According to a Verizon analysis of CISA’s Known Exploited Vulnerabilities (KEV) catalog:

• At 30 days 85% of vulnerabilities went unremediated
• At 55 days, 50% of vulnerabilities went unremediated
• At 60 days 47% of vulnerabilities went unremediated

Time to patch

The truth is that there are simply too many CVEs published each month, across too many systems, for enterprise IT and security teams to patch them all. The focus should therefore be on prioritizing effectively according to risk appetite and severity. Consider the following features for any vulnerability and patch management solution:

• Automated scanning of enterprise environments for known CVEs
• Vulnerability prioritization based on severity
• Detailed reporting to identify vulnerable software and assets, relevant CVEs and patches etc
• Flexibility to select specific assets for patching according to enterprise needs
• Automated or manual patching options

For zero-day threats, consider advanced threat detection which automatically unpacks and scans possible exploits, executing in a cloud-based sandbox to check whether it’s malicious or not. Machine learning algorithms can be applied to the code to identify novel threats with a high degree of accuracy in minutes, automatically blocking them and providing a status of each sample.

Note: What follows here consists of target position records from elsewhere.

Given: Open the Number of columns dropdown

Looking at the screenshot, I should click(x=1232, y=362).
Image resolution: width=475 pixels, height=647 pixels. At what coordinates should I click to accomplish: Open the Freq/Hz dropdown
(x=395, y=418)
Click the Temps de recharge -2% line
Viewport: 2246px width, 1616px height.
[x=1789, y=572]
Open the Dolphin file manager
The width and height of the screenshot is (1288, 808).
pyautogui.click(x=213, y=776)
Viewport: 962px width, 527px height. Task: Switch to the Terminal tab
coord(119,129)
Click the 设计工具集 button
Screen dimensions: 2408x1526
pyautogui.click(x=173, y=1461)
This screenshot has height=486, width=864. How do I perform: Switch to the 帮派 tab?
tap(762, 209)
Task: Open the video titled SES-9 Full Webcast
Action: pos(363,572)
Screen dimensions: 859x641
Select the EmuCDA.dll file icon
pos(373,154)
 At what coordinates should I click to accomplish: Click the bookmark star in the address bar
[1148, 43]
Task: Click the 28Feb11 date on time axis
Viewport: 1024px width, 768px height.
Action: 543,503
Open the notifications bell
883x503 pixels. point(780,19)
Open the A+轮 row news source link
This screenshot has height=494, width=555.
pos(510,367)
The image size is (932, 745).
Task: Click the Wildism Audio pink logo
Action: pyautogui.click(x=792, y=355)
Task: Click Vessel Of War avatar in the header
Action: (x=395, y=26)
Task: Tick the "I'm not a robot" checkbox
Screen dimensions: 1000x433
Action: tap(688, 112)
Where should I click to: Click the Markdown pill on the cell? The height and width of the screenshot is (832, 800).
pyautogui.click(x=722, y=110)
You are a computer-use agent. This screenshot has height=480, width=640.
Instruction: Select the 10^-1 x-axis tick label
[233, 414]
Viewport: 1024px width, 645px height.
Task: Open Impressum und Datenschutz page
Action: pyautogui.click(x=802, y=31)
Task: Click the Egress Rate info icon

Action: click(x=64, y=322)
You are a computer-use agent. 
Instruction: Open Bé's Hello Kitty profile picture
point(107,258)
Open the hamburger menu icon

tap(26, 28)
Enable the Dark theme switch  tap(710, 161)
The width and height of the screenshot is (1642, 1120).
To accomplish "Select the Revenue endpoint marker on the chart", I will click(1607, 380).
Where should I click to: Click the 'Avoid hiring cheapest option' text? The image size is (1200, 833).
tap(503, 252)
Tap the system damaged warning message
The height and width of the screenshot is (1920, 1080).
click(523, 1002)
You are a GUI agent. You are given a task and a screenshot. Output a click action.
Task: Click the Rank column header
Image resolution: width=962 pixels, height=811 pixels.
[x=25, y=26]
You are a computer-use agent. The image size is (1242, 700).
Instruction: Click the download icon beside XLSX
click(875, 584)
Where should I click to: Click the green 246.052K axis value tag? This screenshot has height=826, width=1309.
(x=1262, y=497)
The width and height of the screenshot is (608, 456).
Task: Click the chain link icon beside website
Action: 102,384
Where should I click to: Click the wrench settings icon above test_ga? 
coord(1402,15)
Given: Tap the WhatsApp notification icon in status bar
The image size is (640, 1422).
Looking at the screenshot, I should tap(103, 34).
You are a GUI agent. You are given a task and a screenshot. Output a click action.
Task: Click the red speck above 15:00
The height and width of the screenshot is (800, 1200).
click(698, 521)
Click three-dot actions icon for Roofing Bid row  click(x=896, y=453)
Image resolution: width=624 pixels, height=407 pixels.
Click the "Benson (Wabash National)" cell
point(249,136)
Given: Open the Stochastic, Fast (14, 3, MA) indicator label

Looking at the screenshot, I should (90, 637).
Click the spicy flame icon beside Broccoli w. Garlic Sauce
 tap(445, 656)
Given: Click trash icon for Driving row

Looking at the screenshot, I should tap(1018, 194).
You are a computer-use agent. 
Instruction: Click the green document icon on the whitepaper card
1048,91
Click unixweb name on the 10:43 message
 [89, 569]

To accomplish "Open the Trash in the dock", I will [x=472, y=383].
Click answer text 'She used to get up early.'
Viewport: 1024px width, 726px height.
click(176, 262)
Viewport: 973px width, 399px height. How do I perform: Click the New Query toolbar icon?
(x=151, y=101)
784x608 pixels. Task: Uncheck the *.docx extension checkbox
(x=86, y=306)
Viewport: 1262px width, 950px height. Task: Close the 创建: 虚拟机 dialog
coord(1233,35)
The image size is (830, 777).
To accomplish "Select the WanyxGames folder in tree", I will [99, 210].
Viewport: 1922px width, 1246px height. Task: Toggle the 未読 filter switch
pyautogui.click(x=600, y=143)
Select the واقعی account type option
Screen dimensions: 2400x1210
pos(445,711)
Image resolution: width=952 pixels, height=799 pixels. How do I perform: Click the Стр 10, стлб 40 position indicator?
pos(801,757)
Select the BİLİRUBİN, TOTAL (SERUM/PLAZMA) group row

Other tactics could include microsegmentation of networks, zero trust network access, network monitoring (for unusual behavior), and strong cybersecurity awareness programs.

As threat actors adopt AI tools of their own in ever-greater numbers, it will become easier for them to scan for vulnerable assets that are exposed to internet-facing attacks. In time, they may even be able to use GenAI to help find zero-day vulnerabilities. The best defense is to stay informed and keep a regular dialog going with your trusted security partners.